Ce peintre et illustrateur, qui intervient pour la première fois en extérieur, a choisi la facilité. Une photo personnelle a été reproduite et stylisée pour former un visage qui pleure des cheminées d’usine, sur fond de gros nuages noirs. "Ce n’est pas un message que j’ai voulu faire passer, mais simplement l’expression du sentiment d’angoisse d’un individu face au problème de la pollution chimique".

Vues sur le quartier

Dessiner sur les trottoirs n’aura pas simplement été une nouvelle expérience pour nos quatre artistes. Cela a aussi été l’occasion pour eux de dire leurs coups de coeur et leurs craintes pour le quartier Sainte-Marie.
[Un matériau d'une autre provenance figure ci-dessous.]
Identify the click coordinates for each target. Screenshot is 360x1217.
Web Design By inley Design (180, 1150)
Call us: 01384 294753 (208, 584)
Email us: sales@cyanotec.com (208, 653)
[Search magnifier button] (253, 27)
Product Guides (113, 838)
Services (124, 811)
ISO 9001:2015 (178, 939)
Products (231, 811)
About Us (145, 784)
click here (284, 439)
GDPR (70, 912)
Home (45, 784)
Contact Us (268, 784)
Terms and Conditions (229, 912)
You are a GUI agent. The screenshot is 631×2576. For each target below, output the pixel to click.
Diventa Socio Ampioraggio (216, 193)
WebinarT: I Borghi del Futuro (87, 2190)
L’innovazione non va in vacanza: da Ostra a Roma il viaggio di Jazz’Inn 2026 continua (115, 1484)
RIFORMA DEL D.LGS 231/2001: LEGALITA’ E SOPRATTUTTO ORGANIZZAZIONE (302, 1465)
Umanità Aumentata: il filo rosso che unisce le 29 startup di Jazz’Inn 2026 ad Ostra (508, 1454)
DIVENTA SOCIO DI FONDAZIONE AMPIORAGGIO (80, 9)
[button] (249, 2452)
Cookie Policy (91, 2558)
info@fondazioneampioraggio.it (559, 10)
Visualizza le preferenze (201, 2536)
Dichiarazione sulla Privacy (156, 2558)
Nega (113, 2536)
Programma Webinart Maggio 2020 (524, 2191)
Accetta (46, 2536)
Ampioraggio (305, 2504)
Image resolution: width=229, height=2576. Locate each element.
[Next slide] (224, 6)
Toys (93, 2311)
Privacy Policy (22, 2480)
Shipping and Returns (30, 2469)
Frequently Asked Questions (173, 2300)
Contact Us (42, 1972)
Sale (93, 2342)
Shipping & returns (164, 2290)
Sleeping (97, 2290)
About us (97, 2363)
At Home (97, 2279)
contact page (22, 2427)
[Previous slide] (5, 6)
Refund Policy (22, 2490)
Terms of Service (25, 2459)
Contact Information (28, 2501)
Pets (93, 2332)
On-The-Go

Le Écomusée du fier monde sur la rue Amherst est donné en exemple de belle reconversion de ces anciens bains qui ont gardé la trace de leur passé populaire. Des îlots de verdure qui luttent dans la grisaille urbaine, comme le petit parc Bellerive, ont aussi retenu l’attention pour leur valeur symbolique. Mais c’est l’usine Grover qui a fait l’unanimité. Cette superbe usine de textile reconvertie en ateliers d’artistes avait défrayé la chronique, il y a quelques années, parce que le nouveau propriétaire voulait en faire des condos. Nos quatre artistes trouvent important de préserver ces lieux d’expression artistique qui font aussi partie de notre environnement. Pour l’usine Grover, c’est un combat qui n’est toujours pas terminé…

Pour voir les oeuvres de "Trott’art": rue Ontario Est, entre D’Iberville et Dufresne, du 15 août au 15 septembre 2007.